#### Task item
Verbatim output required. Print the data in full.

#### Data section
%%

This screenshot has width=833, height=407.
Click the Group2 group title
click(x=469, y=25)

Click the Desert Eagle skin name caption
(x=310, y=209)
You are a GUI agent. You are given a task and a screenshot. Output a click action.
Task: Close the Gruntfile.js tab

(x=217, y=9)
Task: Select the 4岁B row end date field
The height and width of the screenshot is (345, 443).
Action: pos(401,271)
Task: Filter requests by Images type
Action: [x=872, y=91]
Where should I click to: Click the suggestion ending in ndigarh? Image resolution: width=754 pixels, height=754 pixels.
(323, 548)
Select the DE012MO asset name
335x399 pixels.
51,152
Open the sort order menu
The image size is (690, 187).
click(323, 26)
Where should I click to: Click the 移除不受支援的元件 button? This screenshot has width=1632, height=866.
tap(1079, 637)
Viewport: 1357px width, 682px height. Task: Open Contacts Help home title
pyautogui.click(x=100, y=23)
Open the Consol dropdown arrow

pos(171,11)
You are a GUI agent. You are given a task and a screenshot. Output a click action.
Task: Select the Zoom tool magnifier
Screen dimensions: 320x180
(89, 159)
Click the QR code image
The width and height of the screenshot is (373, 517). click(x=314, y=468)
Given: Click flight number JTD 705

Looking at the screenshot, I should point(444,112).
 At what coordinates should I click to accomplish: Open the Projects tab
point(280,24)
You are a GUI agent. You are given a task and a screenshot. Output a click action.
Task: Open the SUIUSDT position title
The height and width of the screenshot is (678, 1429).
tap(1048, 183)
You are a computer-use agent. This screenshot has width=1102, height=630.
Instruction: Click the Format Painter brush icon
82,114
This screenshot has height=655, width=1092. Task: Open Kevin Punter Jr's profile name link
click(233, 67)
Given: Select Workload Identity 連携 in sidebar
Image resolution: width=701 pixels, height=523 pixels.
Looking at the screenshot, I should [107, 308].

%%

#### Result for this task
This screenshot has width=833, height=407.
Click the Group2 group title
click(x=469, y=25)

Click the Desert Eagle skin name caption
(x=310, y=209)
You are a GUI agent. You are given a task and a screenshot. Output a click action.
Task: Close the Gruntfile.js tab

(x=217, y=9)
Task: Select the 4岁B row end date field
The height and width of the screenshot is (345, 443).
Action: pos(401,271)
Task: Filter requests by Images type
Action: [x=872, y=91]
Where should I click to: Click the suggestion ending in ndigarh? Image resolution: width=754 pixels, height=754 pixels.
(323, 548)
Select the DE012MO asset name
335x399 pixels.
51,152
Open the sort order menu
The image size is (690, 187).
click(323, 26)
Where should I click to: Click the 移除不受支援的元件 button? This screenshot has width=1632, height=866.
tap(1079, 637)
Viewport: 1357px width, 682px height. Task: Open Contacts Help home title
pyautogui.click(x=100, y=23)
Open the Consol dropdown arrow

pos(171,11)
You are a GUI agent. You are given a task and a screenshot. Output a click action.
Task: Select the Zoom tool magnifier
Screen dimensions: 320x180
(89, 159)
Click the QR code image
The width and height of the screenshot is (373, 517). click(x=314, y=468)
Given: Click flight number JTD 705

Looking at the screenshot, I should point(444,112).
 At what coordinates should I click to accomplish: Open the Projects tab
point(280,24)
You are a GUI agent. You are given a task and a screenshot. Output a click action.
Task: Open the SUIUSDT position title
The height and width of the screenshot is (678, 1429).
tap(1048, 183)
You are a computer-use agent. This screenshot has width=1102, height=630.
Instruction: Click the Format Painter brush icon
82,114
This screenshot has height=655, width=1092. Task: Open Kevin Punter Jr's profile name link
click(233, 67)
Given: Select Workload Identity 連携 in sidebar
Image resolution: width=701 pixels, height=523 pixels.
Looking at the screenshot, I should [107, 308].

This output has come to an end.